La pluralité des matières, des formats, des supports participent à ce foisonnement qui a cependant un dénominateur commun, celui de la recherche de la beauté seule, épurée, offerte à l’interprétation de chacun. L’économie est ici gage de profusion, la sobriété des éléments constitutifs de l’œuvre permet la multiplication des questionnements.
A travers les rythmes neufs, les structures qui semblent évoluer, les compositions qui déjouent les lois de l’équilibre, les rapprochements de couleurs résolument inédits, peintres et sculpteurs imaginent toute une genèse  d’œuvres « qui seraient évidentes sans qu’on puisse pour autant les contenir une fois pour toutes dans un mot ».
Devant les tableaux et les sculptures, toute latitude est laissée, on avance par analogies, on comprend par correspondances.
 

Avec ses délicates créatures colorées qui se meuvent en suspension dans l’azur,  Bleu de ciel (huile sur toile, 1940) Kandinsky ouvre ces pages et préside à l’intelligence du parcours. Il faut pour lire les unes et suivre l’autre un désir d’accueil de l’inconnu, un sens de l’appropriation des signes renouvelés, une distance face à l’ambiguïté. L’intérêt et le plaisir sont à ce prix, avec une part d’onirisme qui naît de chorégraphies, végétales, animales, minérales, anthropomorphiques, que ce soit avec Jean Arp, André Masson, Theodore Brauner, Victor Brauner ou encore Antonio Saura.
Datant de 1937, dernière d’une série de 12, la Composition de Joan Miró illustre à sa manière ce qui est le propos premier de l’exposition et de ce catalogue, rappelant que le biomorphisme « dessine une voie alternative » qui « contrebalance sa rigidité sur le mode de l’entre-deux et de l’oscillation, entre recherche formelle et analogie créatrice, entre autonomie de l’art et référence au réel ».
Même regard interrogateur devant cet oiseau blanc à l’œil noir, qui prend un envol spirituel sous la fantaisie créatrice de César Domela avec Relief n°20 (amarante, plexiglas, laiton, de 1945) et devant cette flamme d’élan pur en acajou d’Etienne Béothy (Couple III. Deux formes. Opus 029 de 1928).

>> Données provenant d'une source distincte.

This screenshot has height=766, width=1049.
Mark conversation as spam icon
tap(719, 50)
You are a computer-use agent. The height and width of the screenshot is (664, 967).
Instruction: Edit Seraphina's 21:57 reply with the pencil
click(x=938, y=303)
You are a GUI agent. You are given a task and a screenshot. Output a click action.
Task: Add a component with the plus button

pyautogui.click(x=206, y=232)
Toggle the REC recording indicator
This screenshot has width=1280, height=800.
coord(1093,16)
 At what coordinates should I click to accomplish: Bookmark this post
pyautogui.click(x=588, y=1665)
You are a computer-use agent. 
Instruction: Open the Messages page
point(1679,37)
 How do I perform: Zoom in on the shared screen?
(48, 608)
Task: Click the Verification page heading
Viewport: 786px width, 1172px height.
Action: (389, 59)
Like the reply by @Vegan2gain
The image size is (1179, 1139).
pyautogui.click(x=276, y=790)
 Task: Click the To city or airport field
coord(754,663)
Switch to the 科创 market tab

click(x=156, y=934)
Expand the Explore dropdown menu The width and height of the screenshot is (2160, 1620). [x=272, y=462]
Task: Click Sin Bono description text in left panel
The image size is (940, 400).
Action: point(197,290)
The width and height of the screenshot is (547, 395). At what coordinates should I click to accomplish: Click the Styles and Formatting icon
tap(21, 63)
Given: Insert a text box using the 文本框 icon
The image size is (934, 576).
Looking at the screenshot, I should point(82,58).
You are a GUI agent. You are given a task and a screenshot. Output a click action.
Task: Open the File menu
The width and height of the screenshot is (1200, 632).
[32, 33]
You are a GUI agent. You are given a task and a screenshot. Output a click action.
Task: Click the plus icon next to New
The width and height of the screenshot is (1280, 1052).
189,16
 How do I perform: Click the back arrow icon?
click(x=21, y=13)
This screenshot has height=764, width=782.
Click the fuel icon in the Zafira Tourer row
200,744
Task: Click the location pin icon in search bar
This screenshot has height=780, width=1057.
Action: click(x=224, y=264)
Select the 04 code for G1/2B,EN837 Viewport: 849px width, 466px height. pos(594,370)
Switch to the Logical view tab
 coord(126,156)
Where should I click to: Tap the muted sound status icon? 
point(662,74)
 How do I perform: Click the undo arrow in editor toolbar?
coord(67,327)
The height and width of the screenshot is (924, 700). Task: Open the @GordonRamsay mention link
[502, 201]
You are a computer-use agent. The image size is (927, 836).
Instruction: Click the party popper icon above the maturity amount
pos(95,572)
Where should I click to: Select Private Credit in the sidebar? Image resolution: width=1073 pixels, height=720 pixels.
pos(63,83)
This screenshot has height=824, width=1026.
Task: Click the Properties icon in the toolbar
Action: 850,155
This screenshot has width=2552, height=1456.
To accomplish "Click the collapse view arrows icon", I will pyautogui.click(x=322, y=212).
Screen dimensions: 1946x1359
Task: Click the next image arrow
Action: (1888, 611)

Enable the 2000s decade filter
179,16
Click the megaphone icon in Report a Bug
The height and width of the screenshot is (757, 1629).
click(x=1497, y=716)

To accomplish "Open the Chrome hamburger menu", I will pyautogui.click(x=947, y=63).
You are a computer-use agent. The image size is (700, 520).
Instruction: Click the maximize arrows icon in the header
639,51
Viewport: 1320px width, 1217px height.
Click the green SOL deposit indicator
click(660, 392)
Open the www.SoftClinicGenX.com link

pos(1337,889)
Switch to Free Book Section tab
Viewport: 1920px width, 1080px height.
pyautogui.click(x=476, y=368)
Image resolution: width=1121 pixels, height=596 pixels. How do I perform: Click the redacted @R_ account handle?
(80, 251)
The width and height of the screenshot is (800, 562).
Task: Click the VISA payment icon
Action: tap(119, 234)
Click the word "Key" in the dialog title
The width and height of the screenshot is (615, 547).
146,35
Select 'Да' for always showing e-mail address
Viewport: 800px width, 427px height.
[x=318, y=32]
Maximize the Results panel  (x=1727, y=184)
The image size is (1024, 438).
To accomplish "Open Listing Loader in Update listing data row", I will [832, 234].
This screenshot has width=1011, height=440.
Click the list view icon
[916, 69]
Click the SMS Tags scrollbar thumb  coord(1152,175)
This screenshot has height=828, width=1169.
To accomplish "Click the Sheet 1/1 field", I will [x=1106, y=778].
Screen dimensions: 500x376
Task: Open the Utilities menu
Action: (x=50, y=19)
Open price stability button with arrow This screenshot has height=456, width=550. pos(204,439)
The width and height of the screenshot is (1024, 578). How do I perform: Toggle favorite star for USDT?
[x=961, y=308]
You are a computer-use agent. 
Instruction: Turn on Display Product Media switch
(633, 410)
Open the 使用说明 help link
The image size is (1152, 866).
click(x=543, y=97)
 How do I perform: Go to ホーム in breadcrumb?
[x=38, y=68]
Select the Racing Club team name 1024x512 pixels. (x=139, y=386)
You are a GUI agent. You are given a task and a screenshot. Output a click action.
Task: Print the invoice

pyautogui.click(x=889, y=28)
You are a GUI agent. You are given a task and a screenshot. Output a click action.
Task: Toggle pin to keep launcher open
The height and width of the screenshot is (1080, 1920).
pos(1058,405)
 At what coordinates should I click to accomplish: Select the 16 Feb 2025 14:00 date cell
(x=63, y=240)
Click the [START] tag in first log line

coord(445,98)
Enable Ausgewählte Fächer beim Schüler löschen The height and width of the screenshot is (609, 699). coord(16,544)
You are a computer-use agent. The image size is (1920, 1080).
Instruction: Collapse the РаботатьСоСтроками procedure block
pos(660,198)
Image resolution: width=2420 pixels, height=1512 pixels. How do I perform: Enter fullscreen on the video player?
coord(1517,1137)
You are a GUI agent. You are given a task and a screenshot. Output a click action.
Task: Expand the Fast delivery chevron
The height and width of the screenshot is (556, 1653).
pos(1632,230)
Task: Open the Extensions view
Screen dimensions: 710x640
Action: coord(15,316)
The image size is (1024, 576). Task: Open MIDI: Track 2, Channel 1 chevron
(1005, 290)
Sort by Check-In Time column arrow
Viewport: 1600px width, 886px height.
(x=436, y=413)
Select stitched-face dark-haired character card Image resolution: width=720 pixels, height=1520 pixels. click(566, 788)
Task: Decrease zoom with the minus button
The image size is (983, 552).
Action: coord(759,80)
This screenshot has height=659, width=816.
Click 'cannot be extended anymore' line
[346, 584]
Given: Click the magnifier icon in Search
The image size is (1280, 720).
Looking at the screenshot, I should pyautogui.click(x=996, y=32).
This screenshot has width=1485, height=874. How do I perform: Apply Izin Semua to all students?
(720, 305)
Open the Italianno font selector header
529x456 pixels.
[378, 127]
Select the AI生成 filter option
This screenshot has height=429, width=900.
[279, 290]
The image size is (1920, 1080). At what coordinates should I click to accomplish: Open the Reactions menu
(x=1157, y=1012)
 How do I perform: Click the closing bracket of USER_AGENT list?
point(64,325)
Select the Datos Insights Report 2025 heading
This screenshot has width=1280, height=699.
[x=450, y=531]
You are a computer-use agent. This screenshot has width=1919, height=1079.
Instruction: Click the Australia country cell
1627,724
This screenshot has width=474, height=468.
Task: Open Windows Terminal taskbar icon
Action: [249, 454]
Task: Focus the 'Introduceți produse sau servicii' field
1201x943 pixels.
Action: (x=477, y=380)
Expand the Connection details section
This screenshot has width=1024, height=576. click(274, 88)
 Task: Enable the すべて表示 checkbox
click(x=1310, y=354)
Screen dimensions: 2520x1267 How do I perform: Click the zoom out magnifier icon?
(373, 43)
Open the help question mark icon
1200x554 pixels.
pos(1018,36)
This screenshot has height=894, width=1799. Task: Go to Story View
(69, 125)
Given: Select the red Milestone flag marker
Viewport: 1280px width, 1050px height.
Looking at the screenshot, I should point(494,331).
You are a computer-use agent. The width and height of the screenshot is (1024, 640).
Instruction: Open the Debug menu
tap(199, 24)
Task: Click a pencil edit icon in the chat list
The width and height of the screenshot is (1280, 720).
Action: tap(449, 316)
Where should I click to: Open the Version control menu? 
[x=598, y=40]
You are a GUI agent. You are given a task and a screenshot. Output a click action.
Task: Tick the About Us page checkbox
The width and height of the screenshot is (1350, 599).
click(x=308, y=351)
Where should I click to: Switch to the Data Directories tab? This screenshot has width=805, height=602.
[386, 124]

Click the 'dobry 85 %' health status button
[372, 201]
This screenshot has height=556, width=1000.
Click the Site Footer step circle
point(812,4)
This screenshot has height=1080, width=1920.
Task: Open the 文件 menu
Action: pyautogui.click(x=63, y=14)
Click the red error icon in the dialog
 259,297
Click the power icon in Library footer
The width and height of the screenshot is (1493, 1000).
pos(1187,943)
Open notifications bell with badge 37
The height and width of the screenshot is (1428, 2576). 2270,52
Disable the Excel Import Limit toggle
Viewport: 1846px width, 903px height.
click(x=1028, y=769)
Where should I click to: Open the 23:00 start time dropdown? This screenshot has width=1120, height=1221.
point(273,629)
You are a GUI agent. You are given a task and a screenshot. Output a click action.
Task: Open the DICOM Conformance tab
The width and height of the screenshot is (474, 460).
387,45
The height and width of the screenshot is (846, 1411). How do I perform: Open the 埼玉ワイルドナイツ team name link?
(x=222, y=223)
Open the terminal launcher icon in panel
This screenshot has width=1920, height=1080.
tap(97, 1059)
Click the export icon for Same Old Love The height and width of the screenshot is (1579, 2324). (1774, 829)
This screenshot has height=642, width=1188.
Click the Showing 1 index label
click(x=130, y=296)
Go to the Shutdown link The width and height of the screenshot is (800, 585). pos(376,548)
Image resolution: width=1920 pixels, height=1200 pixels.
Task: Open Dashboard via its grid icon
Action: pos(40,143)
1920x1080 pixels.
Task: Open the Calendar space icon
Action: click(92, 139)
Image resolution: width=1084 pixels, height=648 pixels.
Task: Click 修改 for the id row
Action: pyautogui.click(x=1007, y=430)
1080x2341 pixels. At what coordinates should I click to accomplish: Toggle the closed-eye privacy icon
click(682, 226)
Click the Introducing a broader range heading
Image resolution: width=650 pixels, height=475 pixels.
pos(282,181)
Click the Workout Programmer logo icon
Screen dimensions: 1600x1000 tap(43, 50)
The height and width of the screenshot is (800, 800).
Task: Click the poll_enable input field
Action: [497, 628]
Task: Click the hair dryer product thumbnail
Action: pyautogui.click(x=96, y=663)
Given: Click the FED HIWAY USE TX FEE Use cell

Activant des énergies et des interactions, sans titres selon la décision de l’artiste, les fictions poétiques de Léon Tutundjian, né en 1905 à Amassia (Asie Mineure) confirment la portée de l’ensemble : l’essence des choses est « enfouie sous les apparences ». Cet artiste trop peu connu entre de plein pied dans cet univers. Si le temps a toujours prise sur le sens et la valeur des jugements, conduisant à les réviser parfois, il ne manque jamais de souligner que ces trois décennies ont été particulièrement riches. Leurs inspirations hier ont dépassé les frontières des lieux comme leurs échos aujourd’hui continuent à se faire sentir.  

Dominique Vergnon

Guitemie Maldonado, Biomorphisme 1920-1950, très nombreuses illustrations couleur, 285 x 250, éditions Le Minotaure, avril 2019, 187 p.-, 45 euros.  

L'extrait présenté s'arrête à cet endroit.